Once you find the line containing "CMA Inter (60, 1455)", please retype it and every line after it to the end of the entries, exactly and with nothing added.

### MATERIAL PROVIDED
========================
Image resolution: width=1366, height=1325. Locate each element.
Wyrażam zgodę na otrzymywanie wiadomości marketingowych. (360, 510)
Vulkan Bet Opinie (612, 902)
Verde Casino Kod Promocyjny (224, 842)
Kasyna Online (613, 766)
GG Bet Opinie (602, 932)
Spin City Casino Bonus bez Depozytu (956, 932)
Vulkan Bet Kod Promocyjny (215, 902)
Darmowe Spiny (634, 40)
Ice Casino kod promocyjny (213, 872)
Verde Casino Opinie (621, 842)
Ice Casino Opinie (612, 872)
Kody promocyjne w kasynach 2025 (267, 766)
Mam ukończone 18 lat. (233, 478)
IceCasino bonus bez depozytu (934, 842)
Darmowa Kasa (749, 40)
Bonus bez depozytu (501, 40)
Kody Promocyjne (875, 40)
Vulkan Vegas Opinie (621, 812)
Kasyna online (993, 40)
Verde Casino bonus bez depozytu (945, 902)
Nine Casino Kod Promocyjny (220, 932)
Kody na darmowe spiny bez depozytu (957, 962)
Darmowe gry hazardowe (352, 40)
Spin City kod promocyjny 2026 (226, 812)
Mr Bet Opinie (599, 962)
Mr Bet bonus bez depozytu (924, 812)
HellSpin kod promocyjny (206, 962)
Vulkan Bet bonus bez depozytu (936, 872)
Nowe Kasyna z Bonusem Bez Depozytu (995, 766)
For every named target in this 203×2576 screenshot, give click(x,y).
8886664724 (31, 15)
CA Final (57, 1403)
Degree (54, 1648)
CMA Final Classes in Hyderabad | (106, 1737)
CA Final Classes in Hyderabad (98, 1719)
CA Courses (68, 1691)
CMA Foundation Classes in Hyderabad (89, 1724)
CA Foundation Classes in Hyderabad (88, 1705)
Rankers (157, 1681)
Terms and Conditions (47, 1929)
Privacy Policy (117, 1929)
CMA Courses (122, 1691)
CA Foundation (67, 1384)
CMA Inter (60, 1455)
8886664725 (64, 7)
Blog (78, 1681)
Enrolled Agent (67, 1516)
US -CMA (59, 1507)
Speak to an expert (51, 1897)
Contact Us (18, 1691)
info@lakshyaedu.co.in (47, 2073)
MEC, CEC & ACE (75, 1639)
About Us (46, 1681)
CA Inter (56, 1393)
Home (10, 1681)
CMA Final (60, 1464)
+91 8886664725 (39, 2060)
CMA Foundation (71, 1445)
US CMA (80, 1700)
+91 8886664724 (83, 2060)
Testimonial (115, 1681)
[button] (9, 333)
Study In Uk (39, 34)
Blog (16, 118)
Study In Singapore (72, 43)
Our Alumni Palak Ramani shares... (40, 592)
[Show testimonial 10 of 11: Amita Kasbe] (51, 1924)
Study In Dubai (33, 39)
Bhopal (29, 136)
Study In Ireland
========================
### SOLUTION TO THIS TASK
CMA Inter (60, 1455)
8886664725 (64, 7)
Blog (78, 1681)
Enrolled Agent (67, 1516)
US -CMA (59, 1507)
Speak to an expert (51, 1897)
Contact Us (18, 1691)
info@lakshyaedu.co.in (47, 2073)
MEC, CEC & ACE (75, 1639)
About Us (46, 1681)
CA Inter (56, 1393)
Home (10, 1681)
CMA Final (60, 1464)
+91 8886664725 (39, 2060)
CMA Foundation (71, 1445)
US CMA (80, 1700)
+91 8886664724 (83, 2060)
Testimonial (115, 1681)
[button] (9, 333)
Study In Uk (39, 34)
Blog (16, 118)
Study In Singapore (72, 43)
Our Alumni Palak Ramani shares... (40, 592)
[Show testimonial 10 of 11: Amita Kasbe] (51, 1924)
Study In Dubai (33, 39)
Bhopal (29, 136)
Study In Ireland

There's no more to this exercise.